13. Maître Vial signale en outre que le barreau impose le règlement de cotisations d'assurances qui n'apparaissent pas obligatoires : CNBF prévoyance de base, CNBF rente invalidité, APBF prévoyance complémentaire.
14. Ces pratiques sont, selon Maître Vial, constitutives d'entente et d'abus de position dominante prohibés par les articles L. 420-1 et L. 420-2 du Code de commerce.
2. Les démarches engagées par Maître Vial
15. Par lettre circulaire du 31 janvier 1997, adressée aux avocats du barreau d'Albertville, la Caisse de règlements pécuniaires des avocats (CARPA) de ce barreau les a informés que la prime de responsabilité civile professionnelle de 1997 était fixée à 8 840 F par avocat inscrit et à 5 135 F par avocat stagiaire et que le montant de la garantie souscrite était de 14 500 000 F par sinistre.
16. A la suite de l'assemblée générale qui s'est tenue le 18 février 1997, la CARPA a appelé le montant des cotisations dues pour l'année 1997 et dont le total s'élevait à 13 646 F pour les avocats inscrits au tableau, suivant le détail ci-après :
EMPLACEMENT TABLEAU
17. Par lettre du 25 février 1997 adressée au bâtonnier de l'Ordre des avocats d'Albertville, Maître Vial s'est étonnée du montant réclamé au titre de la prime d'assurance de responsabilité civile ainsi que du montant de la garantie souscrite à ce titre, alors qu'elle n'avait jamais connu de sinistre, et a revendiqué le droit de souscrire une assurance individuelle :
"... Je reçois, comme tous les confrères, la demande en paiement concernant l'assurance responsabilité civile et suis surprise à plusieurs titres.
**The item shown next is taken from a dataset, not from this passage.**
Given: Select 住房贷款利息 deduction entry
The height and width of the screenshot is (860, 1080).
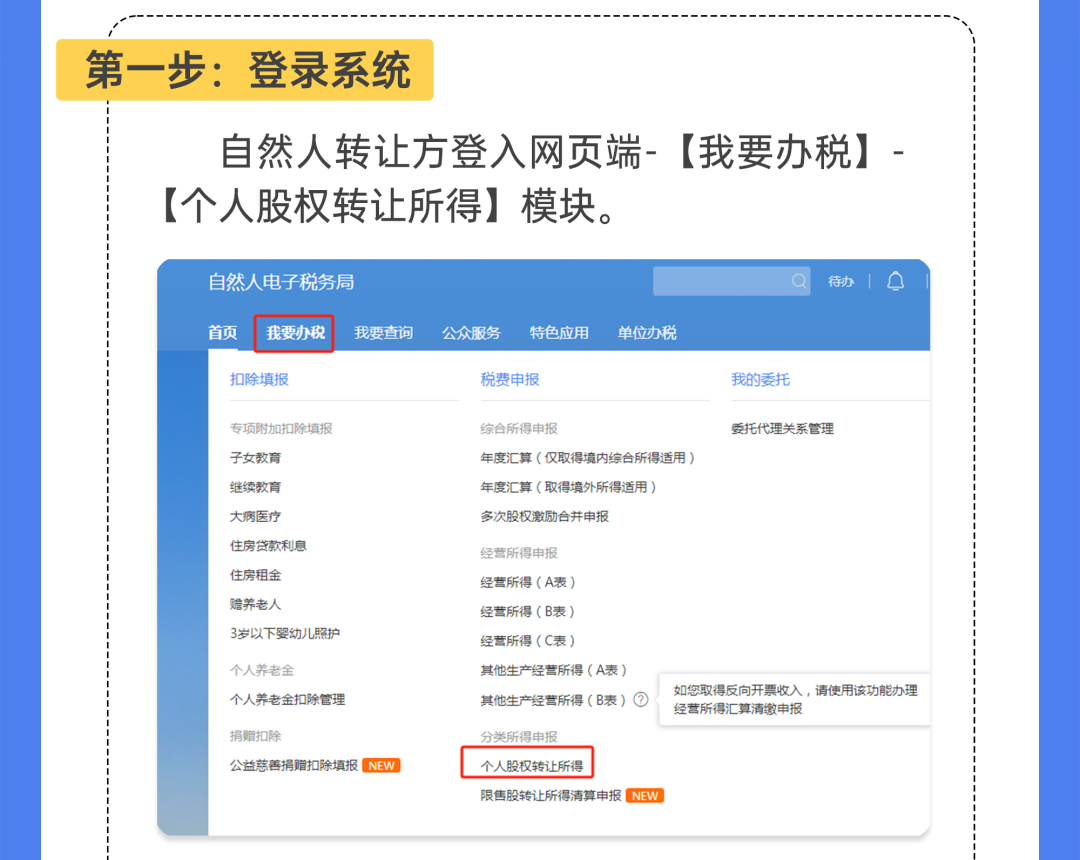Looking at the screenshot, I should click(268, 546).
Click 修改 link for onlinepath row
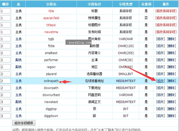Image resolution: width=179 pixels, height=131 pixels. point(160,81)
Tout d'abord, le montant qui nous est réclamé est supérieur à celui préalablement annoncé.
Je découvre ensuite que je suis assurée à concurrence d'un montant que je n'obtiendrai jamais, même en additionnant tous les dossiers exécutés jusque là, et peut-être même jusqu'à la fin de ma carrière, alors que, comme bon nombre de mes confrères, je n'ai pas eu le moindre sinistre.
Mais tout cela ne serait rien, s'il y avait une obligation légale, ce que je me suis empressée de vérifier.
Là, je dois avouer que ce n'est plus de la surprise, mais un sentiment d'avoir été quelque part abusée depuis plusieurs années.
En effet, que ce soit dans le cadre de la loi de 1971 (article 27) ou dans le cadre de notre règlement intérieur, la liberté nous est laissée de contracter individuellement. Et si les Compagnies françaises ont cru pouvoir se réunir pour imposer un montant minimum et leur tarif, il y a d'une part la possibilité de saisir la Concurrence et les Prix et d'autre part de s'adresser à des Compagnies européennes (Directive 22 juin 1988)..."
18. Le 14 avril 1997, le bâtonnier de l'Ordre, Maître Bochet, lui a répondu :
"Je note vos récriminations, mais il m'aurait paru plus opportun que vous veniez les exposer lors de l'Assemblée générale qui s'est tenue pour mettre en place et adopter le budget provisionnel de l'année 1997.
Quoi qu'il en soit, la date d'échéance de la police ne permet pas de revenir sur le passé et aucune disposition n'ayant été prise avant le 30 septembre 1996, nous sommes tenus à exécution pour l'année 1997, dans les termes de la police générale souscrite par l'Ordre des Avocats du Barreau et à laquelle vous adhérez par votre adhésion au Barreau.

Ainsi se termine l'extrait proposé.